ACTION ITEM: With pictures omitted, copy exactly the lines from the one containing "Instruction: Open the" through the end of the records below.

EXCERPTED RECORDS:
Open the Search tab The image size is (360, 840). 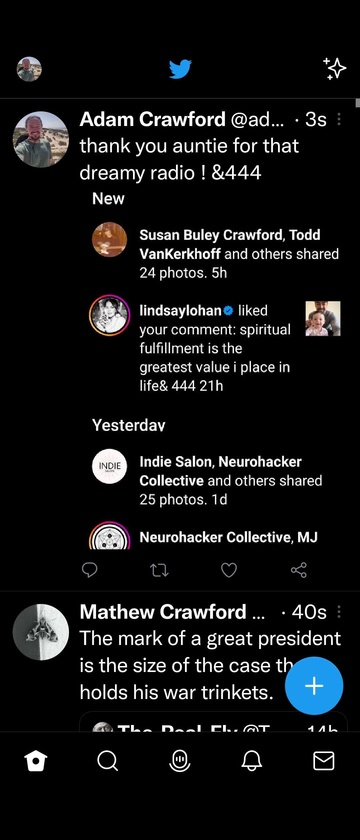(x=108, y=761)
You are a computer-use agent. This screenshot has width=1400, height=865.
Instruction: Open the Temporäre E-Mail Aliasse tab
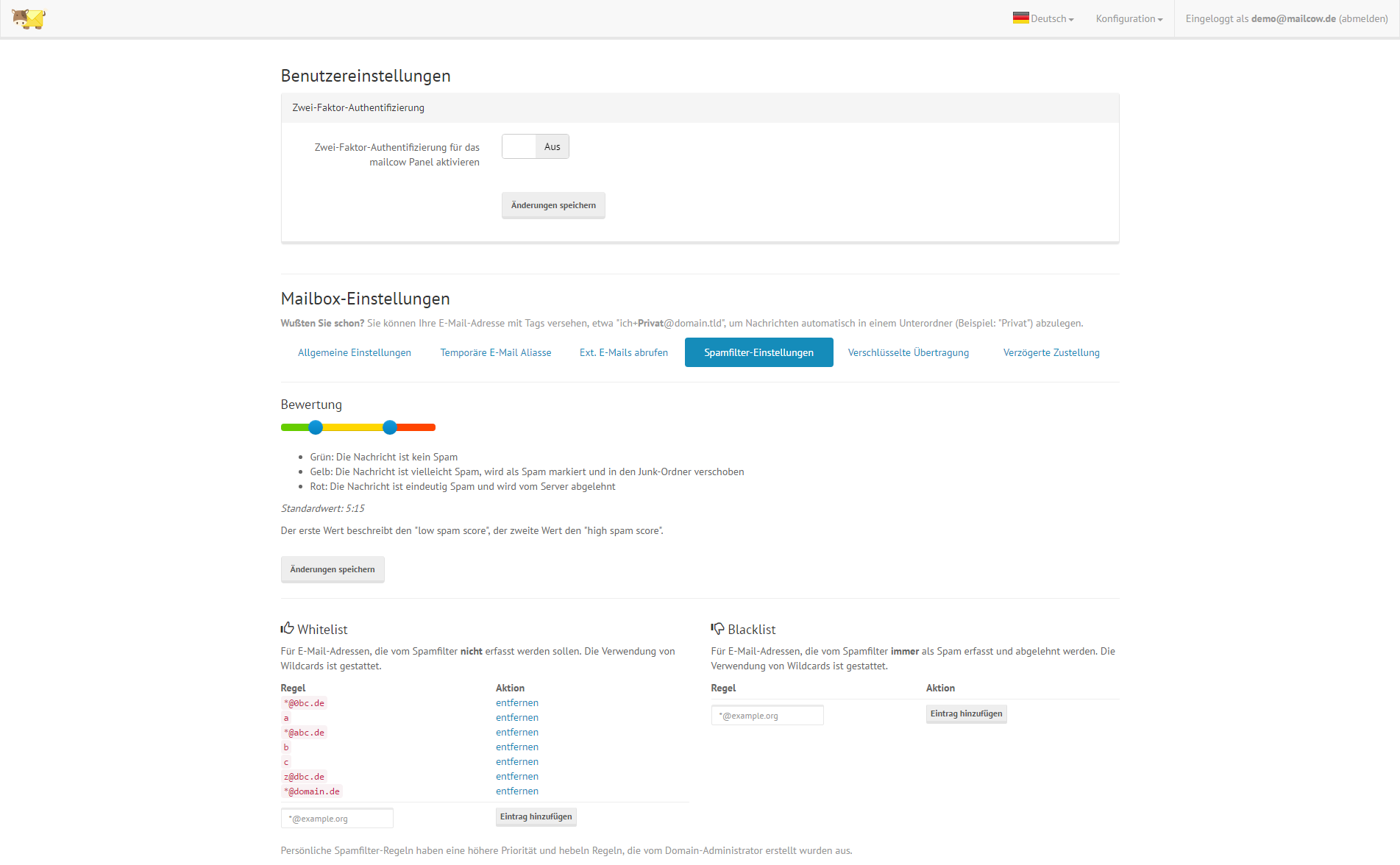pyautogui.click(x=495, y=352)
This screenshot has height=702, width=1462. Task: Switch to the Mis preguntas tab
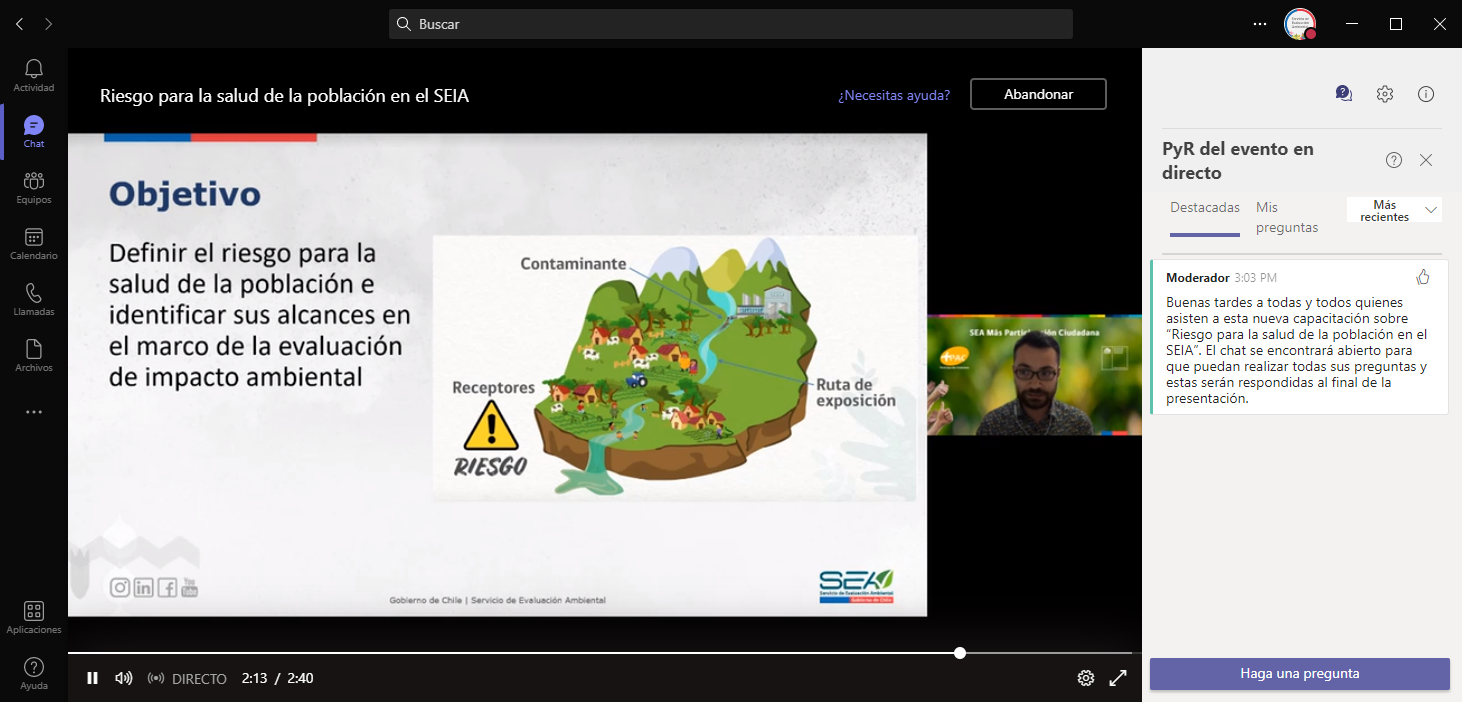click(x=1286, y=217)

EXPECTED ANSWER:
Instruction: Open the Temporäre E-Mail Aliasse tab
pyautogui.click(x=495, y=352)
This screenshot has height=702, width=1462. Task: Switch to the Mis preguntas tab
click(x=1286, y=217)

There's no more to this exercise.